For the popular oral health-related quality of life (OHRQoL) questionnaires, such as the Oral Health Impact Profile (OHIP) and the Oral Impacts on Daily Performances, commonly applied recall periods are lifetime [1], 12 [2], 6 [3], 3 [4], and 1 month(s) [2]. However, to capture rapid symptom relief after dental interventions, shorter recall periods, such as 7 days, might be necessary. A 7-day timeframe is commonly used in health-related quality of life assessment in medicine [5]. For example, PROMIS® (Patient Reported Outcomes Measurement Information System)—a system of highly reliable, precise measures of patient-reported health outcomes for physical, mental, and social well-being—frequently uses a 7-day recall period in its questionnaires or test-item banks [5]. Many PROMIS researchers contend that 7 days “is on the upper limits of ecological validity for specific events (especially for subjective symptoms), yet long enough to allow time for people to experience enough events” [5].

Although the original OHIP publication specified that all 49 items should refer to a fixed time period, it did not recommend a specific time period [6]. To our knowledge, a 7-day time period has never been used with the OHIP. To expand the applicability of the OHIP to periods of rapidly changing perceived oral health status, we argue that a 7-day recall period should supplement existing timeframes.
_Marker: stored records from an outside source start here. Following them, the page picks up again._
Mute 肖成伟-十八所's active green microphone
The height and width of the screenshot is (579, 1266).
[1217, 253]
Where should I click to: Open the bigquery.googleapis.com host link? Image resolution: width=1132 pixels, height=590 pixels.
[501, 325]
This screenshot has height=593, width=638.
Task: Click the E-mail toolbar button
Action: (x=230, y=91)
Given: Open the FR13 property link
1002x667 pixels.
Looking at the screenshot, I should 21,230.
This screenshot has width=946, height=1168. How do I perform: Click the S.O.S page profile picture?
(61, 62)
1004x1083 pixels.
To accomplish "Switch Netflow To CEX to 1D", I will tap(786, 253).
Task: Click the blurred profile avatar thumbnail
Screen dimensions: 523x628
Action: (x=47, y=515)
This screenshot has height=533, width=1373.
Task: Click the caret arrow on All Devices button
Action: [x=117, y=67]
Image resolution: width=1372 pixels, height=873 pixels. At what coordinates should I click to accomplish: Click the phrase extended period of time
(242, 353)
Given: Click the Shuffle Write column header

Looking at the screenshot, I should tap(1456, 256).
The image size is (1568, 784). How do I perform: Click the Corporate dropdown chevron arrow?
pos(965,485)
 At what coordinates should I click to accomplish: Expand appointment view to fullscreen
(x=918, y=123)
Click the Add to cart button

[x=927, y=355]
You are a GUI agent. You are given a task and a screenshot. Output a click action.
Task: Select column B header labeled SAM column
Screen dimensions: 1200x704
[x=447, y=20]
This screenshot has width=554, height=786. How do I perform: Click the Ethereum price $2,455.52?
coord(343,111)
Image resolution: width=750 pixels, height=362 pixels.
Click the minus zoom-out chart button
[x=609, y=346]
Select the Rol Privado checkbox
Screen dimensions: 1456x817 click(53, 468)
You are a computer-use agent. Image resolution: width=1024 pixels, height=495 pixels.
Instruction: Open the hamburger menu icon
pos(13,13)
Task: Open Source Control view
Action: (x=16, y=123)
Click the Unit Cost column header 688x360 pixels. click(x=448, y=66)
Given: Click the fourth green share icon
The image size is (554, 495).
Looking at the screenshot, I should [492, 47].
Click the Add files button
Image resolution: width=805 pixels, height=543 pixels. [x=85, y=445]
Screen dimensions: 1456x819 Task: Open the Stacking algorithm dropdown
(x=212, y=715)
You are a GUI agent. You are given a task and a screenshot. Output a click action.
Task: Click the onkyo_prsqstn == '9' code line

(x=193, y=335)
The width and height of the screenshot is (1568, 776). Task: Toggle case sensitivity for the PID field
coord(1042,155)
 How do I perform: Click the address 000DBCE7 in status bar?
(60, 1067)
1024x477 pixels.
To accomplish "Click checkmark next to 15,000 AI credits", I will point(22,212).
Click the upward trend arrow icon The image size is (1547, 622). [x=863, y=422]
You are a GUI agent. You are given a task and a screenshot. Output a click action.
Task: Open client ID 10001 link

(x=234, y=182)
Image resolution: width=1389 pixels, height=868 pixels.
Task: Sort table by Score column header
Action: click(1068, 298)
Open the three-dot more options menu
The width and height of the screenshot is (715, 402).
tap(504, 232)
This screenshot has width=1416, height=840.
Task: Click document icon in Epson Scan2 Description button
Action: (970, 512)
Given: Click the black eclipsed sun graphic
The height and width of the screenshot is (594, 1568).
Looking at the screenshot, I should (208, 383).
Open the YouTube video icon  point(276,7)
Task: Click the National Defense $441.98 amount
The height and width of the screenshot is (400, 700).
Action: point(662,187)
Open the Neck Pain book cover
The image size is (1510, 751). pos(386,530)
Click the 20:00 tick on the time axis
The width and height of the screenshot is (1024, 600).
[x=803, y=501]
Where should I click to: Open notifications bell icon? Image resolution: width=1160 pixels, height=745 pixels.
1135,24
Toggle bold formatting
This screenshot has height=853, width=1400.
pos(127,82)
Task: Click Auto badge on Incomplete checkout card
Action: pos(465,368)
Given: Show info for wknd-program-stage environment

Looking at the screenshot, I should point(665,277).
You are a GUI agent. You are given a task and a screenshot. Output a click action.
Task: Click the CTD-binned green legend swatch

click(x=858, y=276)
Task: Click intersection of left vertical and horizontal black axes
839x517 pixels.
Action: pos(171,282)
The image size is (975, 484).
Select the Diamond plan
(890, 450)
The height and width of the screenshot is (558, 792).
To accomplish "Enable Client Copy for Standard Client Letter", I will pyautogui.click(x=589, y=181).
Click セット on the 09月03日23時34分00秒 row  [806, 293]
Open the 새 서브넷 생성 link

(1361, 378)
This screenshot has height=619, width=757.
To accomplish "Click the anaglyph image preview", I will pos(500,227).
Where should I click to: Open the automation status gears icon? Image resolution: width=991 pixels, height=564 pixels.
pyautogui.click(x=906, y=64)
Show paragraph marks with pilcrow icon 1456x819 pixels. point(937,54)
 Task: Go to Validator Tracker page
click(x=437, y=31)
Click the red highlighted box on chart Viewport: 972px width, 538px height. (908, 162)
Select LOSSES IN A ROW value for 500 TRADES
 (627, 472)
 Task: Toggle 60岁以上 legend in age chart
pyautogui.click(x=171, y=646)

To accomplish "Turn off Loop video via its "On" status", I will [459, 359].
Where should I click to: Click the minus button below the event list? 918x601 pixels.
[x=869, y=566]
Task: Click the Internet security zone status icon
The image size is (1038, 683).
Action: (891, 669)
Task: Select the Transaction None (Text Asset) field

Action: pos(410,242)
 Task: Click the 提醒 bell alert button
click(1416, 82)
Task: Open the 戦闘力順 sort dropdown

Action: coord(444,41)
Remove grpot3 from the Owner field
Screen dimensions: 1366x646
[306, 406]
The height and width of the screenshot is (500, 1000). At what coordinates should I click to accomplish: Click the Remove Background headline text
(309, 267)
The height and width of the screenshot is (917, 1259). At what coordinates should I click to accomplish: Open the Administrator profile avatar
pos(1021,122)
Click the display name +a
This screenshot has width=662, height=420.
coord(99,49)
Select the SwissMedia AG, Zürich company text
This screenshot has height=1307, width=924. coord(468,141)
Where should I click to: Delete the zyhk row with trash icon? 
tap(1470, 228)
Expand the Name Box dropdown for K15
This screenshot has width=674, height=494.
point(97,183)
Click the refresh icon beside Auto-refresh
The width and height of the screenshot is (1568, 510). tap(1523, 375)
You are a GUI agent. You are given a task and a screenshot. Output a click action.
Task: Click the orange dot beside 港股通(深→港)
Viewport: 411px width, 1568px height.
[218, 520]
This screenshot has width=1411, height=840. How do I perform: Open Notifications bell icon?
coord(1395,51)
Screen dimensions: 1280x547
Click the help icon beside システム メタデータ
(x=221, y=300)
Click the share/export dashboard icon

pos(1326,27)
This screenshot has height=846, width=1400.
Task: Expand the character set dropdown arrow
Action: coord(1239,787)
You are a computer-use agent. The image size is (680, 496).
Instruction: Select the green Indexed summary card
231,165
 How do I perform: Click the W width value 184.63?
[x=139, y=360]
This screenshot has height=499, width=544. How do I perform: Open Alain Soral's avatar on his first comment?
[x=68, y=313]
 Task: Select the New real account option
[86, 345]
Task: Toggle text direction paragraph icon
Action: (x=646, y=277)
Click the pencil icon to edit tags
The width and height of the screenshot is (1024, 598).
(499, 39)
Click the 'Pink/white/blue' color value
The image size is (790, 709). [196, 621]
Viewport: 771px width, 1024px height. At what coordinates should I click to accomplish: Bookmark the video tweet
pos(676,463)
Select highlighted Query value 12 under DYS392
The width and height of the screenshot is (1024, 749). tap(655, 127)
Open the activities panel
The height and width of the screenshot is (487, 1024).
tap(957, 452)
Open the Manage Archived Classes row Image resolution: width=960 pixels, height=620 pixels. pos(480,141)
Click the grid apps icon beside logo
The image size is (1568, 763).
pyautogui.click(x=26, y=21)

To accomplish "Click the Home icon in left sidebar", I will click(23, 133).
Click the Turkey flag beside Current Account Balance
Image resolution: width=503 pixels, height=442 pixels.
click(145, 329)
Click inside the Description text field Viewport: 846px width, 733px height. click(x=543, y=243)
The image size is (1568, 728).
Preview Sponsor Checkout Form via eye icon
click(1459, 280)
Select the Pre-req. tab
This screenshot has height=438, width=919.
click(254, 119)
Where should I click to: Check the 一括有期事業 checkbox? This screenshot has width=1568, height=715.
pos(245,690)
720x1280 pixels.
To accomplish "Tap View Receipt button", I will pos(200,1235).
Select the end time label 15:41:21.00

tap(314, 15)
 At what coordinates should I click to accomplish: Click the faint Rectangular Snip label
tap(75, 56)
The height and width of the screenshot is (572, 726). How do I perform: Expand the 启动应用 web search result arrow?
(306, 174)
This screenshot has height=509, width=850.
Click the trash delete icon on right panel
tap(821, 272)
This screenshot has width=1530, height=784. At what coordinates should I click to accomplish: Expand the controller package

The aim of this study was to investigate and compare the relative validity and reliability of OHIP scores referencing 7-day and 1-month recall periods in international prosthodontic patients.

Methods

Study setting, study design, and subjects

The study was an ancillary study initiated within the international Dimensions of Oral Health-Related Quality of Life (DOQ) Project [7]. The project analyzed 49-item OHIP [6] data from general population subjects and prosthodontic patients from six countries (Croatia, Germany, Hungary, Japan, Slovenia, and Sweden) with validated language-specific OHIP instruments [813]. The international collaborators of the DOQ Project came from the Department of Prosthodontics, University of Zagreb, Zagreb, Croatia; the Department of Prosthetic Dentistry, Center for Dental and Oral Medicine, University Medical Center Hamburg-Eppendorf, Hamburg, Germany; the Department of Prosthodontics, University of Pécs, Pécs, Hungary; Department of Prosthodontics, Showa University, Tokyo, Japan; the Department of Prosthetic Dentistry, University of Ljubljana, Ljubljana, Slovenia; and the Centre of Oral Rehabilitation, Prosthetic Dentistry, Norrköping, Sweden. In each participating center, the authors received study approval from the institutional medical ethic committees and targeted a consecutive sample of prosthodontic patients.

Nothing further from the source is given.